Return the data below exactly, but only from the line containing "Instruction: Click the money back wallet icon" through the line containing "Select the Amazon Linux radio button", with both of those lines included.
(Provided material Opens)
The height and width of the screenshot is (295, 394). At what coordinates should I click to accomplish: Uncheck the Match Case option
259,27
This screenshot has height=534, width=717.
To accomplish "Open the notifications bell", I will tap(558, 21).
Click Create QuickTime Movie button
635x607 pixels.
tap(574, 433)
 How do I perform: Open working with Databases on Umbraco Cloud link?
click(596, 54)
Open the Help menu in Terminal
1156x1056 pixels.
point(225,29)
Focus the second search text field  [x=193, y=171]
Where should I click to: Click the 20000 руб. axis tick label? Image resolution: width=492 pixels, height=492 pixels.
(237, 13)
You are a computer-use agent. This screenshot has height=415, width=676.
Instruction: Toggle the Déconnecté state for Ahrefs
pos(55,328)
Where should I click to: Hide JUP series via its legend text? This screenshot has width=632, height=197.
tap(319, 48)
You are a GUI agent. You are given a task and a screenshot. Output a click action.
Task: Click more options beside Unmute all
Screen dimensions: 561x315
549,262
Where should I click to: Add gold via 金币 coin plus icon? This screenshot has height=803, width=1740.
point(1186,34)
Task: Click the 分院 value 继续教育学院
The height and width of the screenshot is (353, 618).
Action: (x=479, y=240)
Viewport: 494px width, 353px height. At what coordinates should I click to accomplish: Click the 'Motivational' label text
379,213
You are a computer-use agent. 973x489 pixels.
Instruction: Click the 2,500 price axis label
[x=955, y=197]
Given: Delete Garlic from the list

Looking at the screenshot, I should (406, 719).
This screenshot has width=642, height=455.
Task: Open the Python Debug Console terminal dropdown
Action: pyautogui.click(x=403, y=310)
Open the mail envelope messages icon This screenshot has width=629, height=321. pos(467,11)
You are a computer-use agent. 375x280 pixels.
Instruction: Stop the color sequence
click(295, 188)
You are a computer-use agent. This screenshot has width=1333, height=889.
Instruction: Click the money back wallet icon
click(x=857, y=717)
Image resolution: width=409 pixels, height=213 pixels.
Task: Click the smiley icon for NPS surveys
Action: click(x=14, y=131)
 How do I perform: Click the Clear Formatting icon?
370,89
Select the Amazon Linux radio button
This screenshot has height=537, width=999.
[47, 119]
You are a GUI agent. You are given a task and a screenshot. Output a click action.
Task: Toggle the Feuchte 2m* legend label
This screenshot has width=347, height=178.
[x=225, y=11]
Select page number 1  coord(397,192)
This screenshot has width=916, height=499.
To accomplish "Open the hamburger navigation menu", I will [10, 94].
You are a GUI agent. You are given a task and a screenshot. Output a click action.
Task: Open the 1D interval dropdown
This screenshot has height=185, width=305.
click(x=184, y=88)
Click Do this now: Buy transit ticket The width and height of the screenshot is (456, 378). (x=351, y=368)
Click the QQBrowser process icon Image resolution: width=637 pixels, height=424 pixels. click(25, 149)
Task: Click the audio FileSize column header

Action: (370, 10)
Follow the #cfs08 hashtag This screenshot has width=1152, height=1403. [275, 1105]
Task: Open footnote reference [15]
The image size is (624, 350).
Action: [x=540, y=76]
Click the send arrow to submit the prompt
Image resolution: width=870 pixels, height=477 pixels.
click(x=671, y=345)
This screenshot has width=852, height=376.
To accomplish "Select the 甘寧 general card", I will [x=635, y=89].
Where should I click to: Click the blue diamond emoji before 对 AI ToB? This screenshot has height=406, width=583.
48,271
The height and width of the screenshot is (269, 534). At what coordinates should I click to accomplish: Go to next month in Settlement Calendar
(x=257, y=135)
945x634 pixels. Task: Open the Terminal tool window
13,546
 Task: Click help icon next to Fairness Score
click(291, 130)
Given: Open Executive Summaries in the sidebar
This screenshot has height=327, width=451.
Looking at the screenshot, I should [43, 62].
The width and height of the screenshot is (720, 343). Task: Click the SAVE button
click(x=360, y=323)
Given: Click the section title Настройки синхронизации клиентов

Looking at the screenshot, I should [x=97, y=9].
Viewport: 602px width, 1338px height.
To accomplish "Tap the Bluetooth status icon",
(Provided material Closes)
The completed task:
Instruction: Click the money back wallet icon
click(x=857, y=717)
Image resolution: width=409 pixels, height=213 pixels.
Task: Click the smiley icon for NPS surveys
Action: click(x=14, y=131)
 How do I perform: Click the Clear Formatting icon?
370,89
Select the Amazon Linux radio button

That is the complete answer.